== RAW DATA ==

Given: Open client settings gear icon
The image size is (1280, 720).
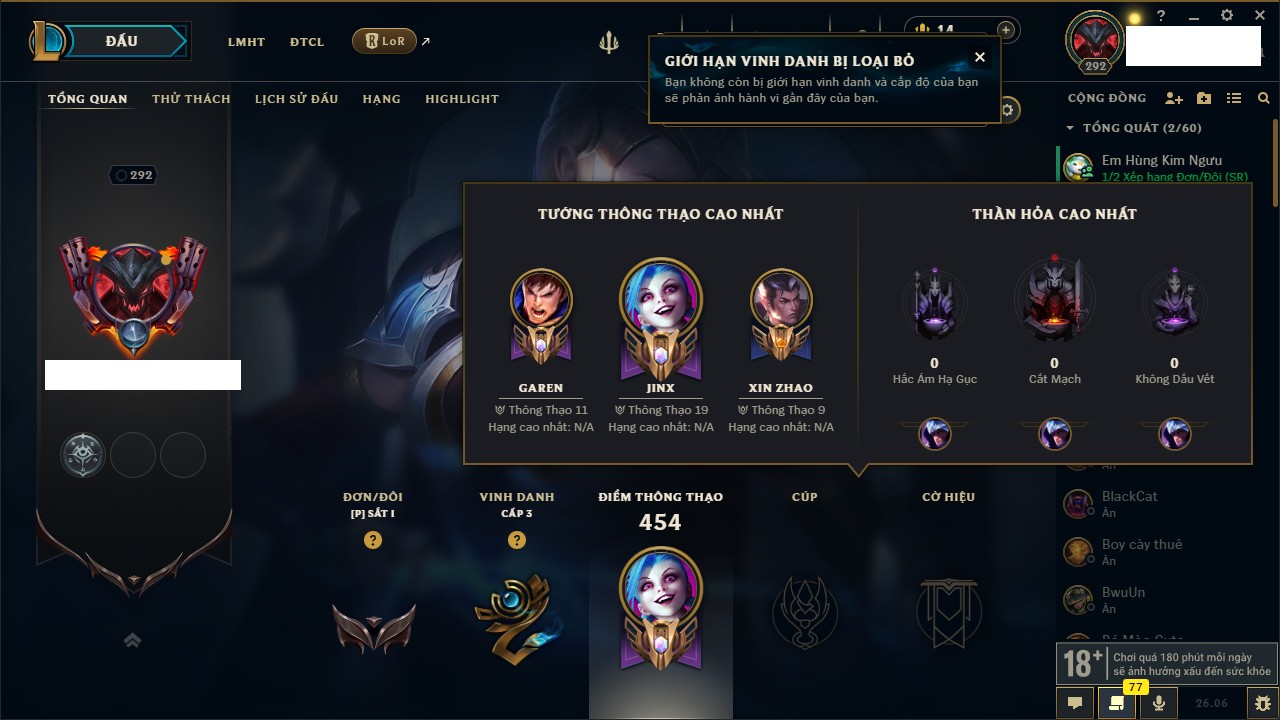Looking at the screenshot, I should tap(1227, 16).
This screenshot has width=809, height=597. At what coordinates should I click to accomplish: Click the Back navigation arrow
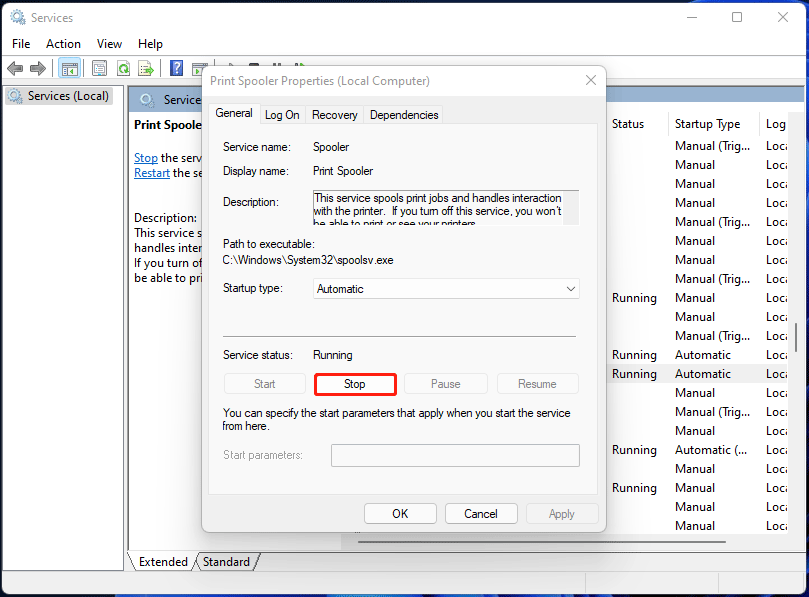[x=15, y=68]
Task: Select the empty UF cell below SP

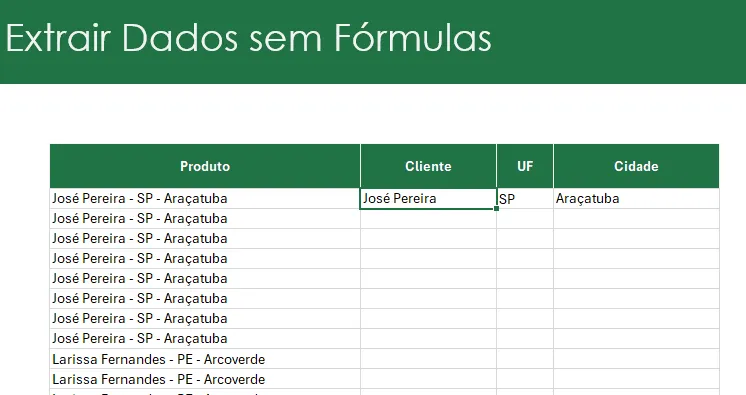Action: [525, 218]
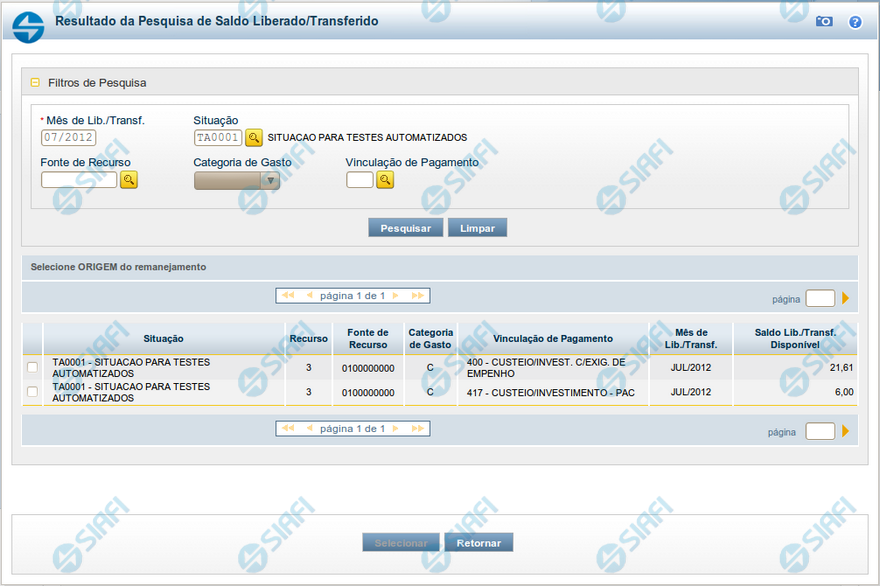
Task: Click the Situação search magnifier icon
Action: (254, 137)
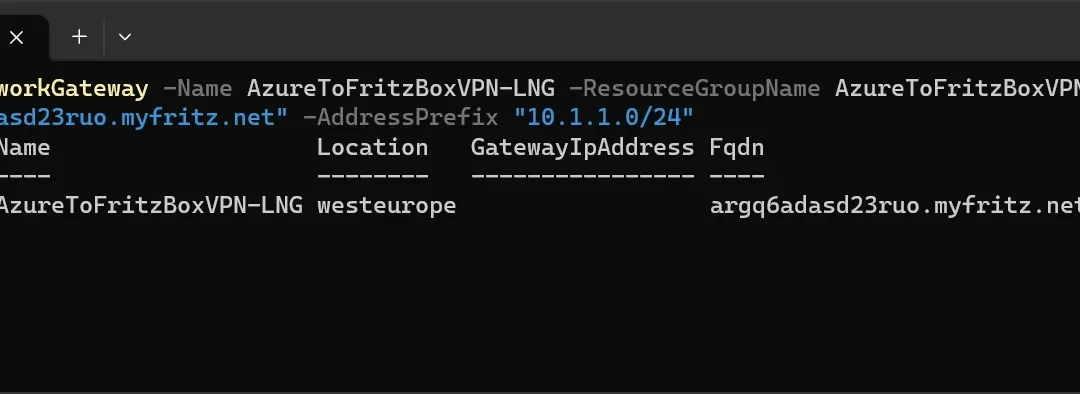
Task: Click the Fqdn column header
Action: point(736,147)
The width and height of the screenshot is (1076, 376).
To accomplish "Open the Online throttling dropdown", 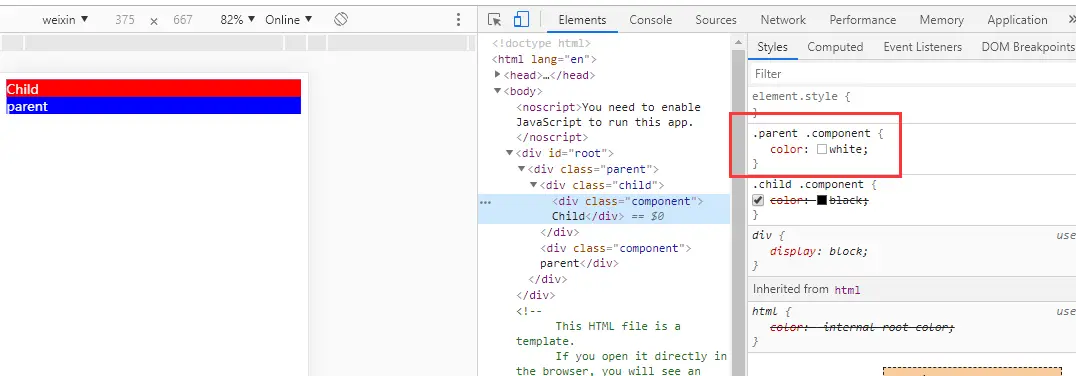I will coord(289,20).
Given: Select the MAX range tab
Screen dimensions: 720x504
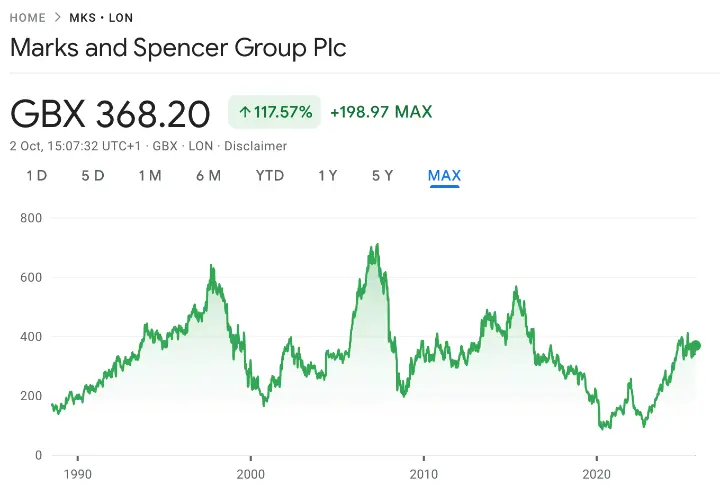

===

Each line above that carries the string "Given" has to be returned.

[RESULT BELOW]:
Given: Open client settings gear icon
Given: Select the MAX range tab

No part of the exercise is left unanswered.